Items listed in a dataset:
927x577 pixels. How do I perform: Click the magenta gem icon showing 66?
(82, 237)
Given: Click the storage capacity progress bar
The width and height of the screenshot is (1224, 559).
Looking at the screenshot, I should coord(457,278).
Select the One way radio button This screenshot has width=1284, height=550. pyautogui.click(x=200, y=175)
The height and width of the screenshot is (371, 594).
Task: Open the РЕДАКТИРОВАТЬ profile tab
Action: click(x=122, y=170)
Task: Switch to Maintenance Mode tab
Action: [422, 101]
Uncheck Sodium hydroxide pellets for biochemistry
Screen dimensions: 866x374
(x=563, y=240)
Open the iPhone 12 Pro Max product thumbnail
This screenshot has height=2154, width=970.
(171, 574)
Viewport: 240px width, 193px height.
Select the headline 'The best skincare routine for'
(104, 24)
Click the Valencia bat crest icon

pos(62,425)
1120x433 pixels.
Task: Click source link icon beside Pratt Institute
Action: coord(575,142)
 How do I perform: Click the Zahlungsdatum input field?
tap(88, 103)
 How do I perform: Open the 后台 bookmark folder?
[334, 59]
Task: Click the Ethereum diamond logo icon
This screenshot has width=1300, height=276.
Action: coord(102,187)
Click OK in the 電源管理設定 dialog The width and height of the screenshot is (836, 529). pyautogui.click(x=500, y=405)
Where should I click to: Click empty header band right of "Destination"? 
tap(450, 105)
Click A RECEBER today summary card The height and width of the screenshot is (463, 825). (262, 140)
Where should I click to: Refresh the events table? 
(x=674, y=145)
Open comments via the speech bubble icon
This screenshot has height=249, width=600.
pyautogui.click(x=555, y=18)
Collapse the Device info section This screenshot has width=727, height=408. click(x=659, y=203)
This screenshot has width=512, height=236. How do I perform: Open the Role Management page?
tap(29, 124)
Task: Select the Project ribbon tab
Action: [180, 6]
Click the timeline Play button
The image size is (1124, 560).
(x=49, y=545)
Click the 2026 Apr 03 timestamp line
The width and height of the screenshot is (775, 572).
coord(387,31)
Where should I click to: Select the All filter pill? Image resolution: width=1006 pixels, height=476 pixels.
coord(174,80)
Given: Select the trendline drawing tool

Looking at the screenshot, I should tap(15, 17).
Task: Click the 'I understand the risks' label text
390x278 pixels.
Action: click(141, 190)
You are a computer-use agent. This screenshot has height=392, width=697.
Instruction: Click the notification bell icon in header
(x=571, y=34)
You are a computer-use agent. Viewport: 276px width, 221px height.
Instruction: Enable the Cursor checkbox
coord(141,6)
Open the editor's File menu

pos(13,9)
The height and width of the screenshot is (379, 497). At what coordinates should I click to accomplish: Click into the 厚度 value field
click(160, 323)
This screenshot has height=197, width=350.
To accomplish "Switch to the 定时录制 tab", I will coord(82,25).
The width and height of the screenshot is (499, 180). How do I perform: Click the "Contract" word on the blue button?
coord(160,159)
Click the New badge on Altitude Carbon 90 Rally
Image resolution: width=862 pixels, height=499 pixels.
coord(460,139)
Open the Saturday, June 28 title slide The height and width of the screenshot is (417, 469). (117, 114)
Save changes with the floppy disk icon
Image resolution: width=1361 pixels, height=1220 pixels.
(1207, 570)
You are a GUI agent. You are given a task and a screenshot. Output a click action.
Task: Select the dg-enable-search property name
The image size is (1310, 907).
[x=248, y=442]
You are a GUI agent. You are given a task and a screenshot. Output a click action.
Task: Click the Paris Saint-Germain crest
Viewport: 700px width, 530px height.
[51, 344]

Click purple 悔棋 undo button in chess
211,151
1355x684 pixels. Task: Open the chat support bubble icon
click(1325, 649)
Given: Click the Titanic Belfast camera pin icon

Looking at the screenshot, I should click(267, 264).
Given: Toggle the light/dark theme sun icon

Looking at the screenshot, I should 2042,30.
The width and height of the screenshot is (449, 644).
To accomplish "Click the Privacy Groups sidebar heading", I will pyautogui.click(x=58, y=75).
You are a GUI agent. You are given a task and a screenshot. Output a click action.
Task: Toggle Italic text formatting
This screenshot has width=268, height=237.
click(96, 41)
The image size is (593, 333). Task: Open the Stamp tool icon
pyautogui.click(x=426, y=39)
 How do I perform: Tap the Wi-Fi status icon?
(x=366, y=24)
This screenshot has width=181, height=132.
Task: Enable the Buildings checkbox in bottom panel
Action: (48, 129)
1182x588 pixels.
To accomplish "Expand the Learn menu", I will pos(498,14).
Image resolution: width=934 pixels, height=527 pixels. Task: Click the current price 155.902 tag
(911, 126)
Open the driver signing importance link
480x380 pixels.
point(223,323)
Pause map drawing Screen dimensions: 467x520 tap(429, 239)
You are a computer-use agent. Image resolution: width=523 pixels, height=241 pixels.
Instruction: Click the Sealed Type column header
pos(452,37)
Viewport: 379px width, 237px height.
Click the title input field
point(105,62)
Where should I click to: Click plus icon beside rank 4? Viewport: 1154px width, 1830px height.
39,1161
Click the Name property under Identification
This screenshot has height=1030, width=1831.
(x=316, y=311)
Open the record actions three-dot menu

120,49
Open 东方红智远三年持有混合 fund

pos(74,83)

> **Problem requirements**: Count the lines in the records that include the word "text". Report the total alone.

> **Solution for this exercise**: 2